It is only a slight exaggeration to say that nitrogen is the only reason half of us are here. Without it, we would not be able to support the global food supply, even if we were to convert all global land reserves to crop-rearing overnight. And somehow, we still have to find half of the amount of food again by 2050 to feed nearly 10 billion people.

So it rests upon the shoulders of researchers like me to squeeze more out of each drop of nitrogen - the cornerstone of global food security. There is, it should be said, ample opportunity to do so, seeing as current processes derive benefit from only half the nitrogen that is currently applied to our soils. The rest is released into the air, leaches into the water, and spills into natural land - areas where crops struggle to take it up.

Not only do crops miss out, but that waste often has negative ecological consequences, such as the excessive build-up of nutrients in land where water naturally collects, or the loss of biodiversity.
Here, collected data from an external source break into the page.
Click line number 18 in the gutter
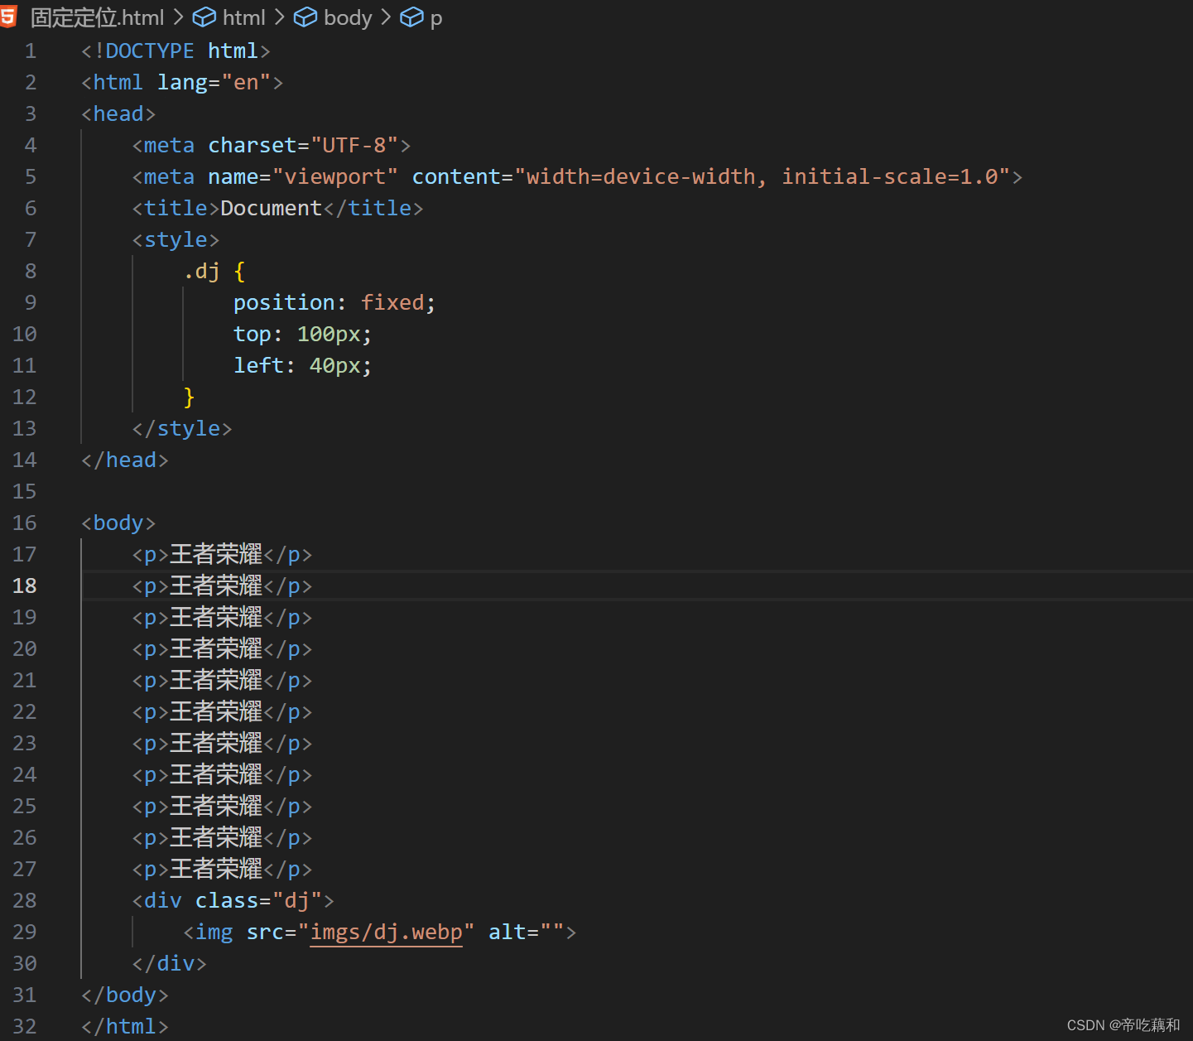 click(x=24, y=586)
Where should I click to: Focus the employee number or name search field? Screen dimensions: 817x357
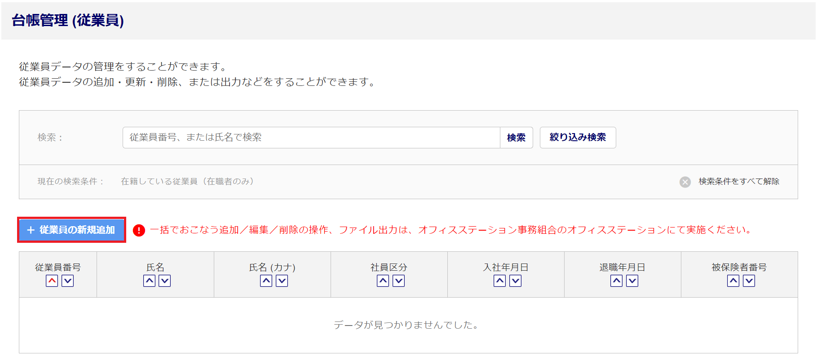pyautogui.click(x=311, y=138)
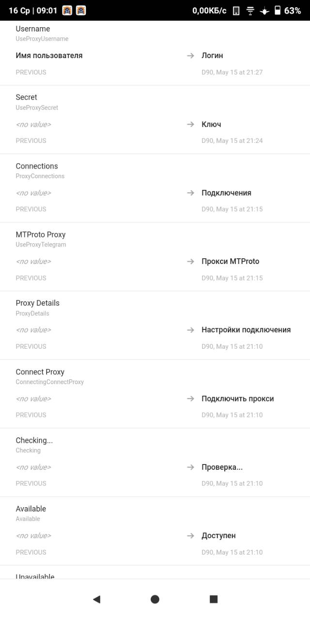Tap the Доступен translation text
Image resolution: width=310 pixels, height=620 pixels.
[x=218, y=536]
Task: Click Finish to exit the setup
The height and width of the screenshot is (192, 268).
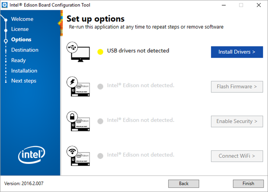Action: (248, 183)
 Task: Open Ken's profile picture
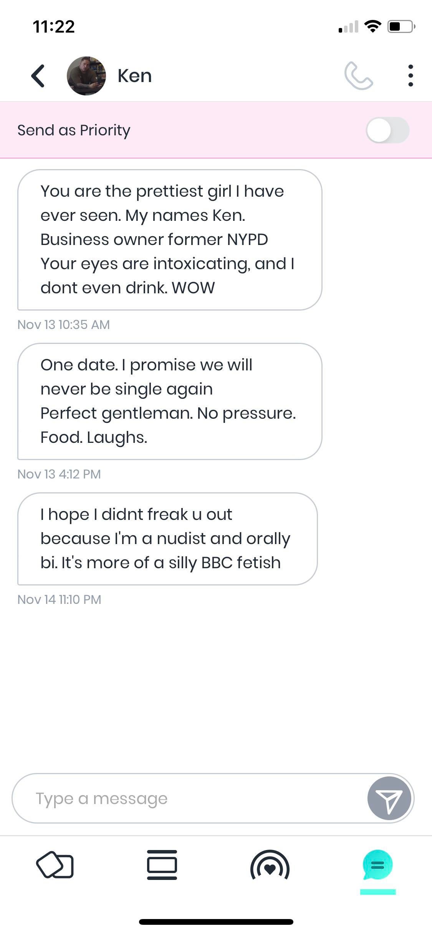86,76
Fertilizer companies should, therefore, consider how best to address these consequences. It is not a one-size-fits-all approach – there are numerous factors to consider in developing more sophisticated products that help increase the agricultural efficacy of nitrogen. Such a holistic approach is key if we are to move forward as an industry.

The first rule is to respect existing plant nutrition research. Liebig’s law suggests that simply spreading big volumes of nutrients on crops has a far less helpful effect than getting the nutrient balance right. As plants demand a particular group of essential nutrients, the abundance of all others does not compensate if one is scarcely present.

Secondly, the degree of nutrient uptake in crops can be significantly boosted if applied in the form that is best suited to that particular plant.

In drip fertigation systems, a third weapon in the fight to boost the take-up of nitrogen is to develop and roll out a line of water soluble fertilizers, which carry the nutrients directly to the plants’ roots.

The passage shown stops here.